Quarterly Recap: 1Q17 Brings Surprises, Markets Remain Calm
Apr 12, 2017
The U.S. economy continued to churn along in the 1st quarter, albeit with several surprise developments. The primary surprise of 1Q17 was another 25 bps rate hike by the FOMC. The March hike marked the first time in 11 years that the Fed felt comfortable enough with the U.S. economy to hike rates twice within a three-month period. Coming into the year, the markets were expecting two rate hikes in all of 2017, projecting one hike in June and one in the fourth quarter. The FOMC was projecting three hikes. After a run of strong labor data, the Fed began communicating the likelihood of a March hike only a few weeks in advance of its March 15 meeting. This gave investors some pause, fearful that it was a precursor to a more aggressive forward rate path. However, the FOMC reaffirmed its existing position that it expects to hike only three times in 2017 despite delivering an earlier-than-expected hike.
As for the economic data, the labor market continued to post surprisingly strong reports. Initial jobless claims fell to their lowest levels since 1973 while January and February saw 238k and 235k nonfarm payrolls created, respectively. However, wage growth was not as strong as expected coming into 2017 despite 19 states raising their minimum wages in January. Equally surprising, actual consumption data was much weaker than expected. January and February saw the first back-to-back monthly declines in real spending since 2009. Nonetheless, sentiment remains very strong for consumers, manufacturers, purchase managers, small businesses, and homebuilders (almost every sentiment index reached cycle highs during 1Q). Also a positive development, the data out of the Eurozone improved in 1Q despite the uncertainty surrounding Brexit, and the three general elections taking place this year in key countries.
Due largely to the stability in the economic data, the markets remained calm in 1Q despite the unexpected rate hike. U.S. interest rates were effectively unchanged with a small flattening of the yield curve. The 10-year Treasury yield fell 5 basis points during the quarter to close at 2.40% while the 2-year yield rose 7 basis points to close at 1.27%. The short-end of the curve was pressured higher by the FOMC rate hike. Despite the FOMC’s assertiveness, the U.S. Dollar ended the quarter down 1.8%, a fact that is likely to be seen as positive by monetary policymakers. Stocks were undeterred by the hike with the Dow rising 4.6%.

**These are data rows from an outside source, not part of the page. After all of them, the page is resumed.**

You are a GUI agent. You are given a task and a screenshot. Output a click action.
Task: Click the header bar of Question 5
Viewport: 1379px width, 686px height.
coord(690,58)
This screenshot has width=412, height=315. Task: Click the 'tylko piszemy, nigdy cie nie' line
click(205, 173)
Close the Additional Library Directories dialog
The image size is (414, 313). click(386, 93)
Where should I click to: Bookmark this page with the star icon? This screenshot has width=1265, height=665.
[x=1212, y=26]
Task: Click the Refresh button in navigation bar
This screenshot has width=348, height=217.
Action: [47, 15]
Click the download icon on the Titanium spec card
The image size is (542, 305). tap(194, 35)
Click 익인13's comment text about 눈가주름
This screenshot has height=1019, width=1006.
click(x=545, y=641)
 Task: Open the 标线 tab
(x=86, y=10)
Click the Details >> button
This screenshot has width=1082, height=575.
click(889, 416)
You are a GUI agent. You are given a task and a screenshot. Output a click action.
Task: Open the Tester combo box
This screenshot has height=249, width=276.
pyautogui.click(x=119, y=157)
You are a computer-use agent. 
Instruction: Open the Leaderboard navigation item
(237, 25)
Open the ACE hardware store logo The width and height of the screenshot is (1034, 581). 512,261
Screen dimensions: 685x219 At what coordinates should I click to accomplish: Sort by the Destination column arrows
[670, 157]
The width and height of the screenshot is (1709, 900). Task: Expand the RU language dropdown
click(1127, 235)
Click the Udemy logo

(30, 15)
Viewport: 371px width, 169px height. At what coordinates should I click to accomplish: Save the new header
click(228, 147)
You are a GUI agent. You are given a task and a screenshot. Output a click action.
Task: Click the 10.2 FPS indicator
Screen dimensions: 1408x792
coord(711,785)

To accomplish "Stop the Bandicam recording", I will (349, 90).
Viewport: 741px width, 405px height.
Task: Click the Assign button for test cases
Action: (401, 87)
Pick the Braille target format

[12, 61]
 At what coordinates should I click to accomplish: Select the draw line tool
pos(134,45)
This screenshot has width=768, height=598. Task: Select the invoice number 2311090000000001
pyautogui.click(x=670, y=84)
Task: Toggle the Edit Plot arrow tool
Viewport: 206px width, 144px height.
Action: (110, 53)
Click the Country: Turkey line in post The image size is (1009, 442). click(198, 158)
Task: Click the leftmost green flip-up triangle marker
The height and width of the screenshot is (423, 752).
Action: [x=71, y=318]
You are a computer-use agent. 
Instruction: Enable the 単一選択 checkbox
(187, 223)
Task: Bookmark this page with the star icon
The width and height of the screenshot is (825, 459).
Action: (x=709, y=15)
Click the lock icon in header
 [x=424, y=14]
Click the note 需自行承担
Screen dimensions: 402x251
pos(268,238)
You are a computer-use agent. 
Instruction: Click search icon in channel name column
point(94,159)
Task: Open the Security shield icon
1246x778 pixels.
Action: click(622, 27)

Going forward, there remains quite a bit of uncertainty about the future of fiscal policy. While newly elected President Trump has used executive actions to roll back some regulations, his first attempt at reforming healthcare proved that Republicans are not unified on the correct path forward. This has raised concern among investors that President Trump’s entire economic agenda, what has been largely responsible for the recent run for stock prices, could be in jeopardy. The optimism surrounding tax reform, fewer regulations, and a possible infrastructure investment program have all been tempered. President Trump’s political success will be key to market performance over the coming quarters.